As President Obama hailed the end of U.S. military intervention in Iraq, Washington will continue to closely consult with Baghdad on regional security matters, including monitoring violence in Syria and the possible interference of Iran now that U.S. troops are departing.
"This is a historic moment," Obama said Monday during a visit by Iraqi Prime Minister Nouri al-Maliki. "A war is ending. A new day is upon us and let us never forget those who gave us this chance."
Speaking to reporters alongside Maliki, Obama said the Iraqi premier's decisions regarding the region were motivated by his sense of nationalism rather than any loyalty to his Shiite neighbor, Iran.
"Prime Minister Maliki has been explicit here in the United States, he's been explicit back in Iraq that his interest is in maintaining Iraqi sovereignty and preventing meddling by anybody inside of Iraq, and I believe him," Obama said. "He has shown himself to make very tough decisions in the interest of Iraqi nationalism, even if they cause problems with his neighbor."
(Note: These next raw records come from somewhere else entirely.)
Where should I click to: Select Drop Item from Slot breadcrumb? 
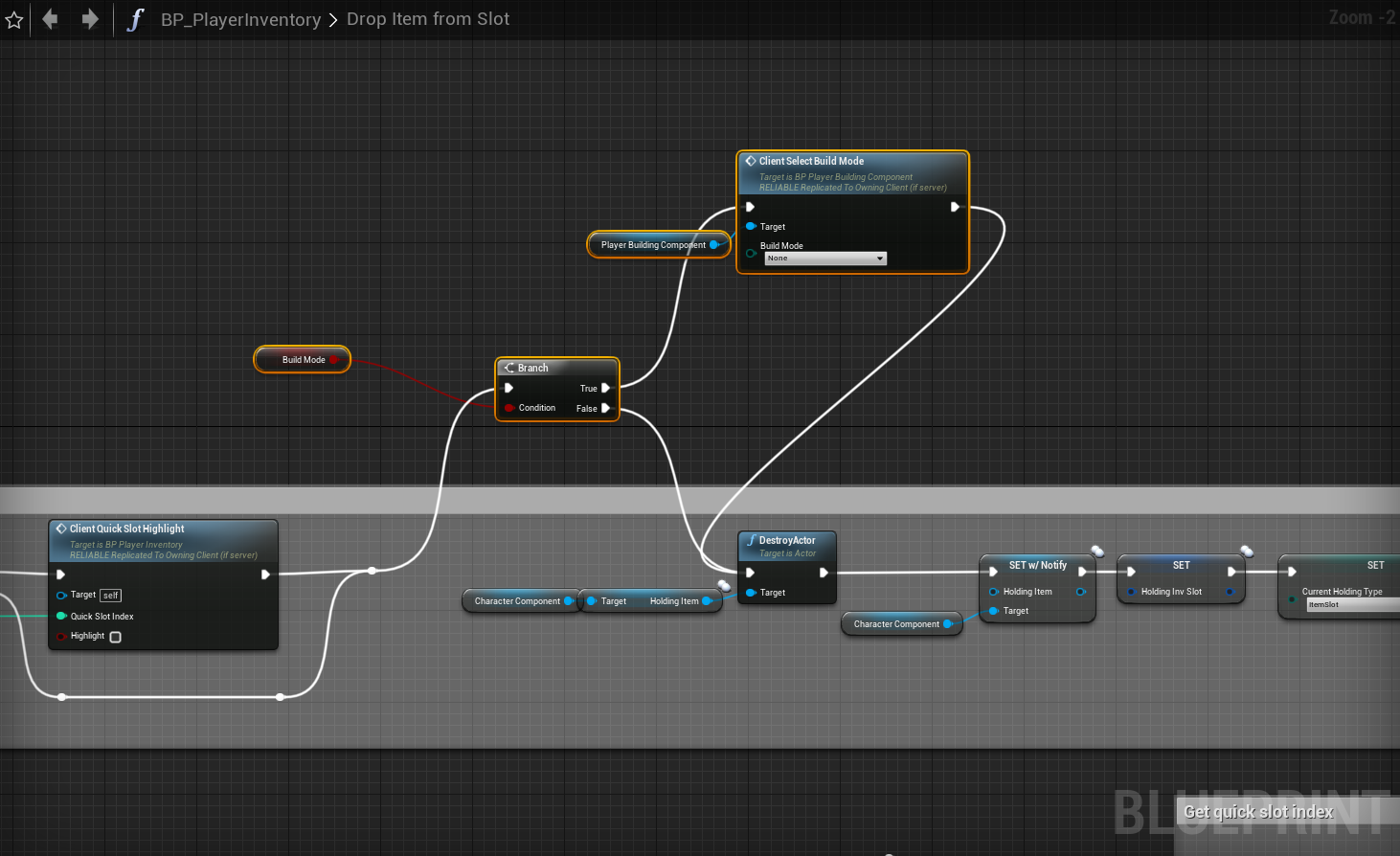coord(428,19)
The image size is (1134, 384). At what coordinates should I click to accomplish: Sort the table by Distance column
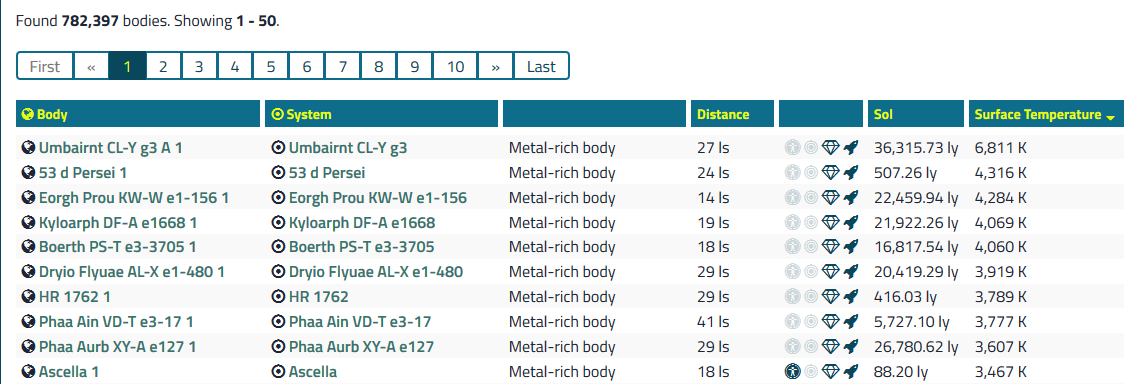coord(723,114)
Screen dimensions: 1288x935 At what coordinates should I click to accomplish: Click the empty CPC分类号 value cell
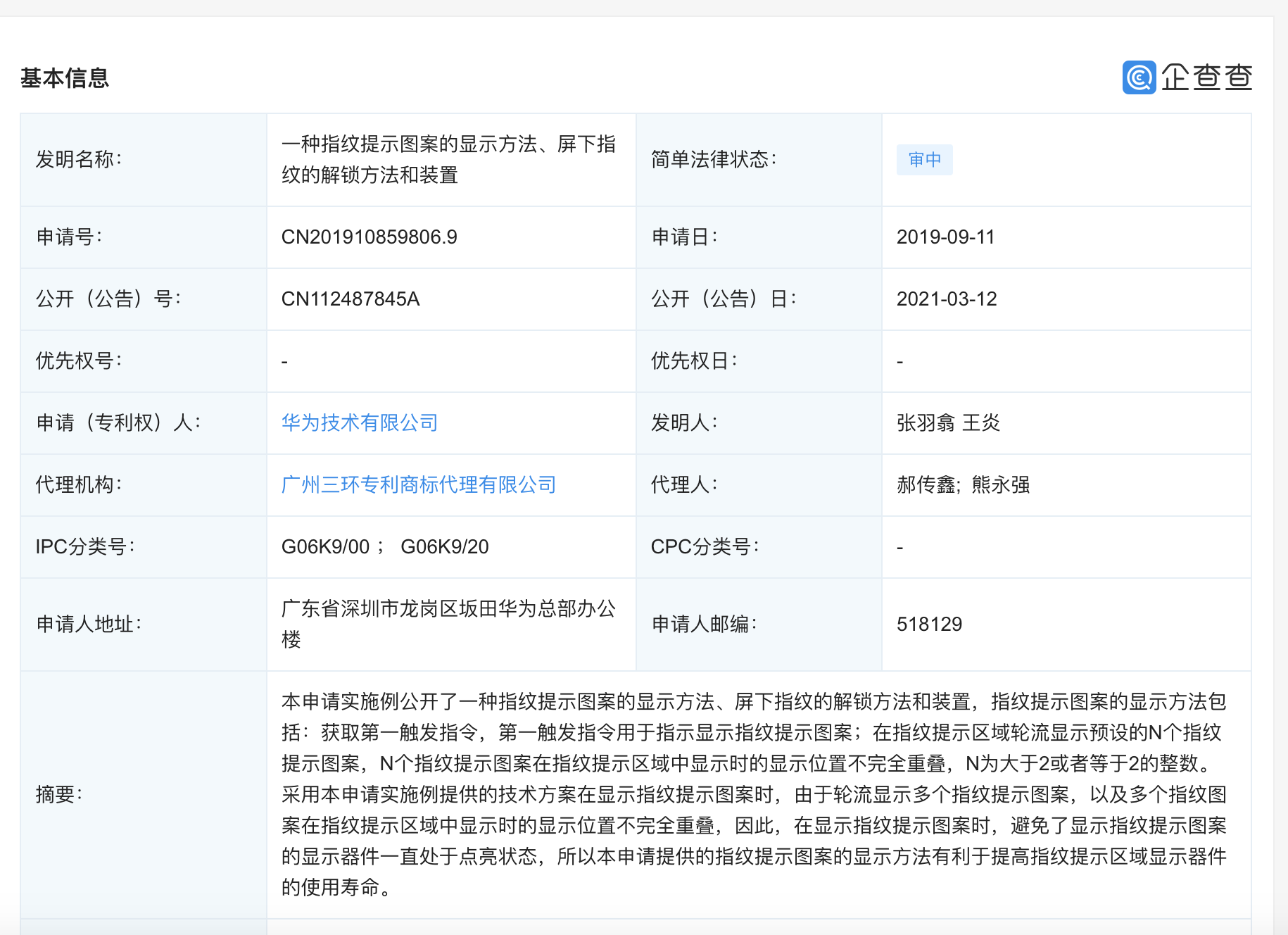[x=899, y=547]
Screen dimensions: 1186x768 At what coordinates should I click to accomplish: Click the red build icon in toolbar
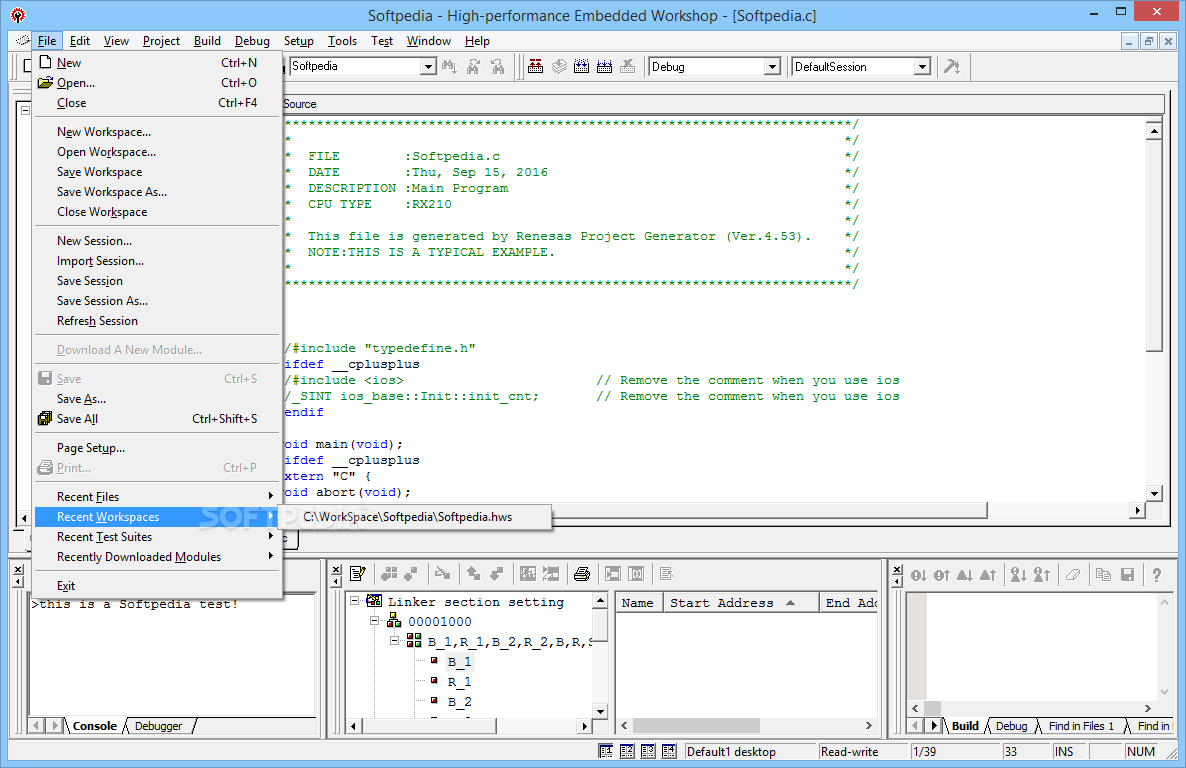[536, 67]
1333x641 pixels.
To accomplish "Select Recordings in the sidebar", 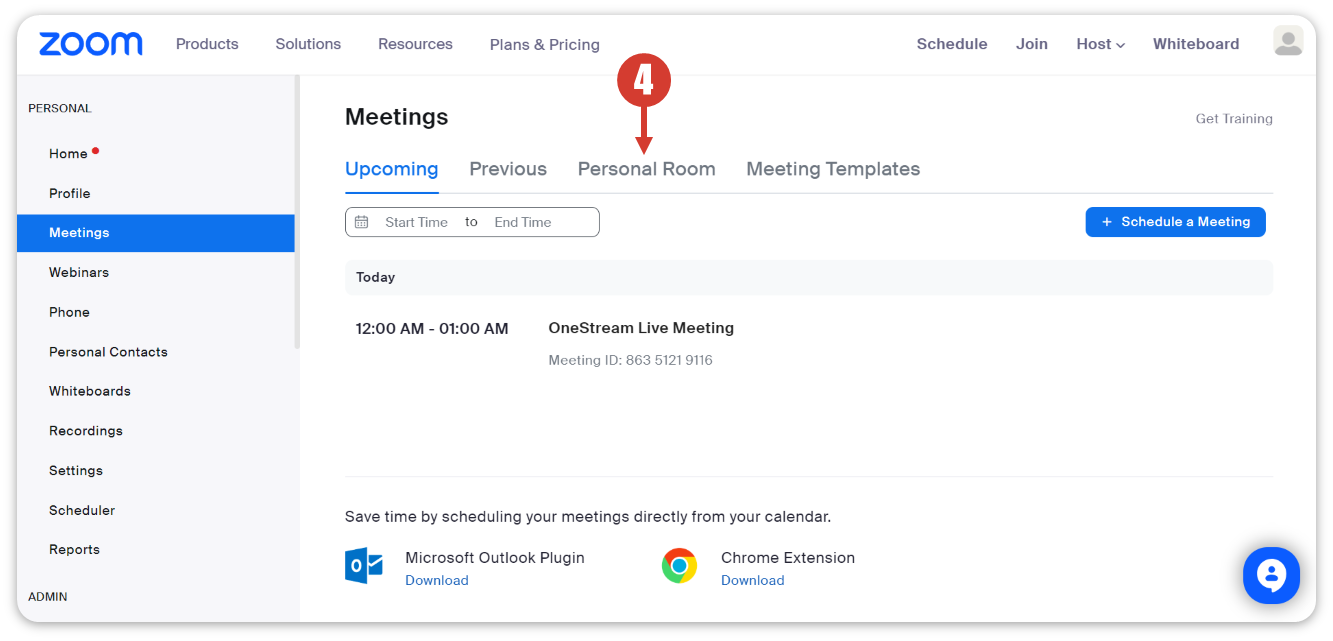I will (86, 430).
Speaking on Maliki's sympathetic stance toward Syrian President Bashar al-Assad, currently under pressure from regional leaders because of his violent crackdown on antigovernment protesters, Maliki said he sided with the Arab League in issuing sanctions against Syria despite his own country's difficulties dealing with sanctions under the U.N. Oil-for-Food program following the 1991 Gulf War. Iraq abstained from the Arab League vote.
Obama declared that after nine years -- with more than 4,500 U.S. troops killed and tens of thousands wounded in addition to more than 100,000 Iraqis dead and millions displaced -- hostilities in that country were now over, but Iraqi-U.S. security cooperation would continue.